Juliette Lemontey works with old fabrics — worn linen and cotton sheets marked by time — where her faceless figures float like uncertain memories, suspended between appearance and disappearance. Chidy Wayne, in contrast, embraces the raw texture of jute, etching gestural forms into its surface, as if wrestling with the material itself.
With her delicate linen weavings, Toufan Hosseiny creates a fragile language where threads intertwine, unravel, and rejoin — a metaphor for human stories that fray and are pieced back together. Silvia de Marchi, meanwhile, distresses paper — tearing, hollowing, and reworking it into a new surface, a reconstructed skin where destruction and creation coexist.
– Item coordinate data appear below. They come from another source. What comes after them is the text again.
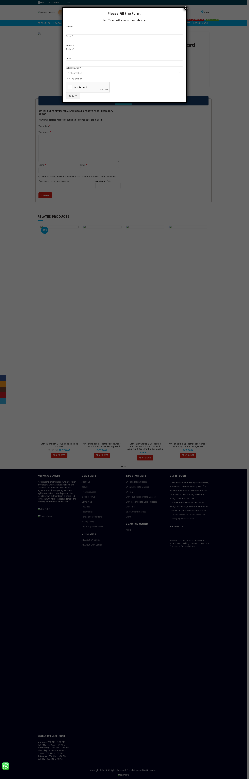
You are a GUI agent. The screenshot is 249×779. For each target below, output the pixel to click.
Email (69, 36)
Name (69, 26)
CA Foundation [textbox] (74, 78)
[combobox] (124, 79)
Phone (70, 45)
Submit (73, 96)
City (68, 58)
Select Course (73, 68)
Jamie Mills investigates the interaction between material and environment by collecting natural and synthetic elements, fragmenting and reassembling them. His compositions evoke landscapes on the edge of the tangible and the imagined, where decay becomes a metamorphic process.
Moritz Berg captures the poetry of everyday life through minimalist works that reflect the connection between humans and nature. His pieces play with light, textures, and imperfections, revealing the transience of fleeting moments.
Giorgio Petracci draws from the memory of his homeland — the Adriatic coast — and the materials that shape it. Working with wood, photography, and painting, he explores the passage of time, between disappearance and endurance, absence and presence.
Armando Mesías lingers on erasure, time passing, and the ambiguity of memory. His work blends figuration and abstraction, conjuring ghostly traces and images that question what escapes us — and what remains.
Roan van Oort constructs abstract landscapes from raw materials — pigment, sand, lime. His delicate, timeless compositions seem to breathe with light and space, evoking a state of perpetual transformation.
Ce qui s’efface demeure explores the tension between disappearance and endurance, between the tangible and the ephemeral. Like the concrete walls that bear the memory of a radical architectural gesture, the works in this exhibition remind us that matter, even altered, holds a trace. What fades does not vanish — it is inscribed differently: in the fibre, in the fold, in the memory of those who see.